▸ **To do**:
(a) Reproduce the ACCA entry starting at "ACCA 13区監察課 (Akka: Jusan-ku" and ending at "Inspection Dept. P.S.", swapping "Monthly Big Gangan" for "Young Gangan" throughout.
(b) According to the ACCA entry, which studio produced the anime television series adaptation?

▸ **Document**:
- Cover of the first volume featuring Jean Otus

ACCA 13区監察課 (Akka: Jusan-ku Kansatsu-ka)
- Genre: Drama
- Written by: Natsume Ono
- Published by: Square Enix
- English publisher: NA: Yen Press;
- Magazine: Monthly Big Gangan
- Original run: June 25, 2013 – October 25, 2016
- Volumes: 6

ACCA: 13-Territory Inspection Dept. P.S.
- Written by: Natsume Ono
- Published by: Square Enix
- English publisher: NA: Yen Press;
- Magazine: Monthly Big Gangan
- Original run: December 24, 2016 – October 25, 2017
- Volumes: 2
- Directed by: Shingo Natsume
- Produced by: Ayumi Serada; Risa Endō; Mai Kawashima; Kiwa Watanabe; Tomoyuki Ōwada; Ayuri Taguchi; Masato Yukita; Haruka Kakuya; Toshiyasu Hayashi; Seki Shota;
- Written by: Tomohiro Suzuki
- Music by: Ryō Takahashi
- Studio: Madhouse
- Licensed by: Crunchyroll
- Original network: Tokyo MX, Sun TV, KBS, TSC, BS11
- English network: SEA: Aniplus Asia;
- Original run: January 10, 2017 – March 28, 2017
- Episodes: 12

ACCA: 13-Territory Inspection Dept. - Regards
- Directed by: Shingo Natsume; Keiichirō Saitō;
- Produced by: Ayumi Serada
- Written by: Tomohiro Suzuki
- Music by: Ryō Takahashi
- Studio: Madhouse
- Licensed by: Crunchyroll
- Released: February 14, 2020
- Runtime: 47 minutes
- Anime and manga portal

= ACCA: 13-Territory Inspection Dept. =

Japanese manga series

ACCA: 13-Territory Inspection Dept. (ACCA 13区監察課, Akka: Jusan-ku Kansatsu-ka) is a Japanese manga series written and illustrated by Natsume Ono. It was serialized in Square Enix's Monthly Big Gangan magazine from June 2013 to October 2016 and has been compiled in six tankōbon volumes as of December 2016. An anime television series adaptation by Madhouse aired between January 10, 2017, and March 28, 2017.

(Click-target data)
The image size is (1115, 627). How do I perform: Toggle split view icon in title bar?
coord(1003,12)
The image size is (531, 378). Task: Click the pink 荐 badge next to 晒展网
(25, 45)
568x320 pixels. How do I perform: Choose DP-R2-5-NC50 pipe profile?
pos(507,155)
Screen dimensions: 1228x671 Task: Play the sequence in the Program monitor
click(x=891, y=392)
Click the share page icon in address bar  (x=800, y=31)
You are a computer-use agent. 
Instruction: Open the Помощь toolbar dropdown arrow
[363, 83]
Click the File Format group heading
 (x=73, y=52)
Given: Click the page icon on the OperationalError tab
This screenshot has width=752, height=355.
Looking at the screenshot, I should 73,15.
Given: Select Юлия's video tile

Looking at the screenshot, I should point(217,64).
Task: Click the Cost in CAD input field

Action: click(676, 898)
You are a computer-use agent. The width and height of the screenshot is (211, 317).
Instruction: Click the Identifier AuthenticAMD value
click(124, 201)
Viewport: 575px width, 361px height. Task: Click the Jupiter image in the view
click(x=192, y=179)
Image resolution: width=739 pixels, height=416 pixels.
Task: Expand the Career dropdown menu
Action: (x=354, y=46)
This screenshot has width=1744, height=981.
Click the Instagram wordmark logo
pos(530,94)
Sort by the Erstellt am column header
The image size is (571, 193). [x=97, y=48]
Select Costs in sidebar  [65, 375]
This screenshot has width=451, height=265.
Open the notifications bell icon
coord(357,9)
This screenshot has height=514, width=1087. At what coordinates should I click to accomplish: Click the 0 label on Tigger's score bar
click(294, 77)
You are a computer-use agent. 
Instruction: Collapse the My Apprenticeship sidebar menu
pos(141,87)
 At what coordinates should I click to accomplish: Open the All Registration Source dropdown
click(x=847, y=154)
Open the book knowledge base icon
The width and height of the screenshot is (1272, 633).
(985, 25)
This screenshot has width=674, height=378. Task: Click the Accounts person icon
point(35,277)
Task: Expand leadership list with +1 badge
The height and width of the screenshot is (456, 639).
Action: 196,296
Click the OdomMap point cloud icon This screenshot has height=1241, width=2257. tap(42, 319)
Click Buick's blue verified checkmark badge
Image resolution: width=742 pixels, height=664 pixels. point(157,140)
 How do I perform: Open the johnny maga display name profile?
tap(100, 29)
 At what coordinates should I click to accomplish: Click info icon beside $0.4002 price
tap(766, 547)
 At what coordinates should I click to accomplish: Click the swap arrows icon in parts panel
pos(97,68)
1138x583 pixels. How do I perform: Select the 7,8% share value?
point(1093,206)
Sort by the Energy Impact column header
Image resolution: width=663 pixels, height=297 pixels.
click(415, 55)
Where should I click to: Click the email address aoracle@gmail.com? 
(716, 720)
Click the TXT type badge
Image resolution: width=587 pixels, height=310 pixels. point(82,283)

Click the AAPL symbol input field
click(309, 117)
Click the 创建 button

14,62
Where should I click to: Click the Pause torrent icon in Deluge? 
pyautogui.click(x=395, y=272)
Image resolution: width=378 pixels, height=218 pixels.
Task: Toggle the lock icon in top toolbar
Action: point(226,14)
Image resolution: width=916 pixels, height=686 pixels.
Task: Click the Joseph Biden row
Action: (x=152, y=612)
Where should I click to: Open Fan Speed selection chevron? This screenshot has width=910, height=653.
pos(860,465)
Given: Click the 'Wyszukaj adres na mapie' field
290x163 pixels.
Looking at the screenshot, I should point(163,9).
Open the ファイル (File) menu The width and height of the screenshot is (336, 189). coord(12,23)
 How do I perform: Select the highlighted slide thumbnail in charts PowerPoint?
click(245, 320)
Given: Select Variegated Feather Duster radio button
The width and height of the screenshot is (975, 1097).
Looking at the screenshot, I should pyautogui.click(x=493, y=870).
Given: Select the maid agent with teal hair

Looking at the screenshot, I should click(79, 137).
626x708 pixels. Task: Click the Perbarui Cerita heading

▸ **Answers for this exercise**:
(a)
ACCA 13区監察課 (Akka: Jusan-ku Kansatsu-ka)
- Genre: Drama
- Written by: Natsume Ono
- Published by: Square Enix
- English publisher: NA: Yen Press;
- Magazine: Young Gangan
- Original run: June 25, 2013 – October 25, 2016
- Volumes: 6

ACCA: 13-Territory Inspection Dept. P.S.

(b) Madhouse